(Extracted records)
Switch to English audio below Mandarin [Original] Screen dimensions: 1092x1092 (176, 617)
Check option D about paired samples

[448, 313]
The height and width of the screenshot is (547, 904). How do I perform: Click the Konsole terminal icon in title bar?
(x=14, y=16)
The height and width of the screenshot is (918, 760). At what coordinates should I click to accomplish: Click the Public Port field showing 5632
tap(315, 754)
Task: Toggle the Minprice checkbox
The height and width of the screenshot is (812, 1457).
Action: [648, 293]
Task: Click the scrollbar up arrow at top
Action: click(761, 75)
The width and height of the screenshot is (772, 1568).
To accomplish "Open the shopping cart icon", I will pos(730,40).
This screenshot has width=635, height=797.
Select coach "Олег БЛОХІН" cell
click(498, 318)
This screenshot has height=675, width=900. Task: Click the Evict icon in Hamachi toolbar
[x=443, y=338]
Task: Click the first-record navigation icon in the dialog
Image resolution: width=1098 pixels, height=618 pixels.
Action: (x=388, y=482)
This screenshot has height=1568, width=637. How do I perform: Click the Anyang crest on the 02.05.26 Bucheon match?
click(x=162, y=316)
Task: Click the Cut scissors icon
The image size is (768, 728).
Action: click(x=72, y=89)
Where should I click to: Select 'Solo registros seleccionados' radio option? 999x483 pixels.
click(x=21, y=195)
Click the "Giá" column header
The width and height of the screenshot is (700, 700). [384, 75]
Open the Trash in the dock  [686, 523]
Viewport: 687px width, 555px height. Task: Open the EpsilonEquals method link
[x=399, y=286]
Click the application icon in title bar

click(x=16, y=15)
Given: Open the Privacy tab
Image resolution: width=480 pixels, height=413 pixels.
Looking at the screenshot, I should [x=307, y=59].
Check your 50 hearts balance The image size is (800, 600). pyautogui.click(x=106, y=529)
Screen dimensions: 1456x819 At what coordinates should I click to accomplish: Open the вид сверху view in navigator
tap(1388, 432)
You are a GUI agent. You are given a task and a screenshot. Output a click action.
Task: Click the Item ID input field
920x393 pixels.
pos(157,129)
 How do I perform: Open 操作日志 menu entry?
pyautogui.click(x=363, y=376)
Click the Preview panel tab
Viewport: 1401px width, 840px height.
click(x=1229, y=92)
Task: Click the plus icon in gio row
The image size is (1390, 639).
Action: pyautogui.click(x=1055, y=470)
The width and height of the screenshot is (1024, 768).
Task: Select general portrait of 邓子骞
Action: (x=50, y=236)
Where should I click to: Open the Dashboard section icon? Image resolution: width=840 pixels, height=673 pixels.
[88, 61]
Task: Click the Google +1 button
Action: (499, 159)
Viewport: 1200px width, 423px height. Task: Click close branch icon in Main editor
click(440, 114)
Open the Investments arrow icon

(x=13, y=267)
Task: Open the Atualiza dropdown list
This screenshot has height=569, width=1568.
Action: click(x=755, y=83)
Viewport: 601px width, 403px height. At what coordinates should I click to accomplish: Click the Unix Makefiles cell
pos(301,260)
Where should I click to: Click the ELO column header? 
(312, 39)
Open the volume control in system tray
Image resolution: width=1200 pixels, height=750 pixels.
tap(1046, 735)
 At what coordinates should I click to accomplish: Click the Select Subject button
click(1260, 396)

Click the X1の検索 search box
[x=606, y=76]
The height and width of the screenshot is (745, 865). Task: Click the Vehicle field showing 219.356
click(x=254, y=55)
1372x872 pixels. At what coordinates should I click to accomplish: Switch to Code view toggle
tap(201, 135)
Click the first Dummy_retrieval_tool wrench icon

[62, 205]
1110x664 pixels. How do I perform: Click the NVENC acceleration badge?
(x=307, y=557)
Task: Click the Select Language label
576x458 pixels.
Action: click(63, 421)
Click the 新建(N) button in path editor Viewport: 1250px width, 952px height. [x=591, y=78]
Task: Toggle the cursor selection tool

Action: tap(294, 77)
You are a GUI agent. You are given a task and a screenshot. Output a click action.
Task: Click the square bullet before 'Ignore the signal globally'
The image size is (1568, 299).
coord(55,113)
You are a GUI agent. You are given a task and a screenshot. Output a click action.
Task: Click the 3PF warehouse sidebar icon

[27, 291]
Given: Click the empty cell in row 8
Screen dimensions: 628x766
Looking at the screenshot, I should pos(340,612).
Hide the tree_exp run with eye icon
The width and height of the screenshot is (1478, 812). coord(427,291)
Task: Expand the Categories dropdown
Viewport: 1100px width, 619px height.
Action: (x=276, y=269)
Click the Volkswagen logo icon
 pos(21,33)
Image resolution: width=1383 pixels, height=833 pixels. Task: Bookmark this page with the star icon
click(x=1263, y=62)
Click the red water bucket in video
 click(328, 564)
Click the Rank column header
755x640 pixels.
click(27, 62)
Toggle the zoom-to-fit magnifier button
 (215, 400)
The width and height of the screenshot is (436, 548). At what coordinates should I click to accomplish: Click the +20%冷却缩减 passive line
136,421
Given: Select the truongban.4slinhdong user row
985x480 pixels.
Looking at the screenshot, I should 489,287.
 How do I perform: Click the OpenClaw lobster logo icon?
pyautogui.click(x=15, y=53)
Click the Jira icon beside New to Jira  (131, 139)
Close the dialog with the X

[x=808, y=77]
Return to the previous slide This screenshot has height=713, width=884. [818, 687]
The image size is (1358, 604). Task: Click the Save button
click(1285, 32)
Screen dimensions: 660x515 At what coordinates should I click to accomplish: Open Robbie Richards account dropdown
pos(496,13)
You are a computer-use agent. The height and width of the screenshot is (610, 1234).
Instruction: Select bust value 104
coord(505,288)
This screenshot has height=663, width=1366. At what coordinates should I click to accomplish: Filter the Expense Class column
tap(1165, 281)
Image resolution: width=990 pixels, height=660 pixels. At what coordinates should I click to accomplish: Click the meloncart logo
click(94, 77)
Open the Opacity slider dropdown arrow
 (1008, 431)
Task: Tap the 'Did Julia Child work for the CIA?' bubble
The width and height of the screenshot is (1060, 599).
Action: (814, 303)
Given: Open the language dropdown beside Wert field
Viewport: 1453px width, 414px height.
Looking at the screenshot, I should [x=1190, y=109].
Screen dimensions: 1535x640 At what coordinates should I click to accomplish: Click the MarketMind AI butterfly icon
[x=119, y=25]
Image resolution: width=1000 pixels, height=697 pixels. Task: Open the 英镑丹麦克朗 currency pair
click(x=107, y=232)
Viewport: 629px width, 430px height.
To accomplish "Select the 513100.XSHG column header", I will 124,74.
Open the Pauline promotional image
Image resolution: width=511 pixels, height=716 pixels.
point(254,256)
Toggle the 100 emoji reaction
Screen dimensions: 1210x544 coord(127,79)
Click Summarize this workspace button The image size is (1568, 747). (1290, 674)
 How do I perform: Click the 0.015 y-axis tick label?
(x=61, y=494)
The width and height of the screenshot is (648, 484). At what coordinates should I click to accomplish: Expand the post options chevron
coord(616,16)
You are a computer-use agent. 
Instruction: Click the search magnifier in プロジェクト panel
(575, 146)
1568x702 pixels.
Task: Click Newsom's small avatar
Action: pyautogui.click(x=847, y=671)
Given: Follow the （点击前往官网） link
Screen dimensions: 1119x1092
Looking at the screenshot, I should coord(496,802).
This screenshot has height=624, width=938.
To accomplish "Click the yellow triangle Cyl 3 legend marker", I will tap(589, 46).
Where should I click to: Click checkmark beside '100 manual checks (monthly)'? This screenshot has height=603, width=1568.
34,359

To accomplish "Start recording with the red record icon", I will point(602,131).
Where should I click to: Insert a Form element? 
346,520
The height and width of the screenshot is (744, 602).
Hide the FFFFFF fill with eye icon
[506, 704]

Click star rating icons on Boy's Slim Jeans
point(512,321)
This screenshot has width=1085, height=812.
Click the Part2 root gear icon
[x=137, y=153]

• What is needed: The result consists of the line with "This screenshot has width=1085, height=812." through the last line of the entries above, repeated exactly and with nothing else.

• Result:
This screenshot has width=1085, height=812.
Click the Part2 root gear icon
[x=137, y=153]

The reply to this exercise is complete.